Alors que toutes les régions du pays célèbrent le mois du patrimoine, la
Gendarmerie nationale vient encore de dévoiler un trafic de pièces
archéologiques à travers l'arrestation, mardi dernier, sur la route entre Mila
et Constantine, d'un individu âgé de 34 ans, qui transportait dans son véhicule
de marque Chevrolet une grande quantité d'objets antédiluviens.
D'une valeur marchande pouvant atteindre les 5 milliards de centimes,
selon les estimations des spécialistes, les pièces archéologiques saisies par
les éléments de la gendarmerie «remontent à l'époque des ?'foutouhates'' ou
conquêtes musulmanes», comme le souligne une dépêche APS qui se réfère aux
déclarations du commandant du groupement territorial, le lieutenant-colonel
Mohamed Haben.
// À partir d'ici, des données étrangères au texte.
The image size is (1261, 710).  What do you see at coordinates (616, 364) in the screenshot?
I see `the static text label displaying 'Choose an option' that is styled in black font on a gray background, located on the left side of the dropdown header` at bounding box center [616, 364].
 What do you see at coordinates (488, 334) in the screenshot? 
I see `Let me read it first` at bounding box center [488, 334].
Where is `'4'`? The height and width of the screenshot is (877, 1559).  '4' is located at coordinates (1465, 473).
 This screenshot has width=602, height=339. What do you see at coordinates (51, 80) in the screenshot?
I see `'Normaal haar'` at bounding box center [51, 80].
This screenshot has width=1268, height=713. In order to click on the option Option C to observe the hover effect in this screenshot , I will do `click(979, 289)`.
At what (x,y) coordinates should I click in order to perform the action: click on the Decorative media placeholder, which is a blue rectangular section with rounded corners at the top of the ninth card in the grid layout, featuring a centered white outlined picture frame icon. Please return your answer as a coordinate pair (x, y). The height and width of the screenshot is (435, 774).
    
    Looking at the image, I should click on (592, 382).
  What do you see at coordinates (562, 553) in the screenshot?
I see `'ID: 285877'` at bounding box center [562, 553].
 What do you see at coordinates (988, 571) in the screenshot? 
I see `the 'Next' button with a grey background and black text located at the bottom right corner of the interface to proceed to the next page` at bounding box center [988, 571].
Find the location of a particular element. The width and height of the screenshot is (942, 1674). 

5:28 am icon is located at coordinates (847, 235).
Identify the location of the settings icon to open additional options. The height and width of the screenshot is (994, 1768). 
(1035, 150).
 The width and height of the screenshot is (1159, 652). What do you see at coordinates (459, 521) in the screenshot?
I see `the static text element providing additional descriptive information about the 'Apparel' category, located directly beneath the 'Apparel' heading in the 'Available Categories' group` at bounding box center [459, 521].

Ce dernier fait état de la saisie d'un sabre sur lequel sont
gravés des versets du Saint Coran, un chandelier en bronze où l'on peut lire
l'inscription gravée «Jérusalem», une lampe à huile en argile, neuf pièces
numismatiques, ainsi que d'autres anciennes pièces en argile. Cette action de
la Gendarmerie nationale a été déclenchée à la suite de l'obtention de
renseignements, dont l'exploitation a permis d'opérer cette importante saisie
et l'arrestation du trafiquant, lequel s'apprêtait à livrer la marchandise à un
étranger qui devait l'attendre à Constantine. Sur ce registre, le commandement
régional de la Gendarmerie nationale indique qu'une vaste opération de lutte
contre le commerce illicite des pièces archéologiques a été déclenchée depuis
le dernier trimestre de l'année écoulée, non sans rappeler dans ce sillage la
saisie durant cette période d'une vieille coiffe en forme de casque, sertie de
motifs en or et l'interpellation, au début du mois d'avril passé, d'un individu
au niveau d'El-Khroub, âgé de 30 ans, en possession de 29 pièces de monnaie
anciennes. Dans le contexte de ce pillage à grande échelle du patrimoine archéologique,
le juge d'instruction près le tribunal d'Oum El-Bouaghi a placé, au début du
mois de mars dernier, trois personnes sous mandat de dépôt pour détention de
biens archéologiques en vue d'une exportation illégale. Les trois personnes en
question ont été appréhendées en possession d'une pièce rare pesant 5 kilos et
longue de 52 centimètres sous forme de statuette en bronze représentant le
Christ. On rappellera, aussi, que les réseaux de trafic des pièces
archéologiques transitent généralement par les villes de l'est du pays et
prennent ensuite les chemins de la contrebande menant en Tunisie, d'où la
marchandise est transportée vers les pays européens, signale la Gendarmerie
nationale. Les éléments de la Gendarmerie nationale relèvent sur le chapitre du
pillage des sites historiques la prolifération de fouilles clandestines qui ne
prennent aucun soin pour éviter la dégradation des lieux ciblés. Faut-il
relever, a contrario, un autre grave déficit, en l'occurrence l'inexistence en
Algérie d'un marché de l'art dûment réglementé par des textes clairs. Ce sont
des collectionneurs d'objets d'art, en possession de pièces anciennes de grande
valeur matérielle et surtout morale, qui nous ont fait part de toute leur
inquiétude face aux risques encourus en l'absence d'un espace légalement
réservé à ce créneau commercial.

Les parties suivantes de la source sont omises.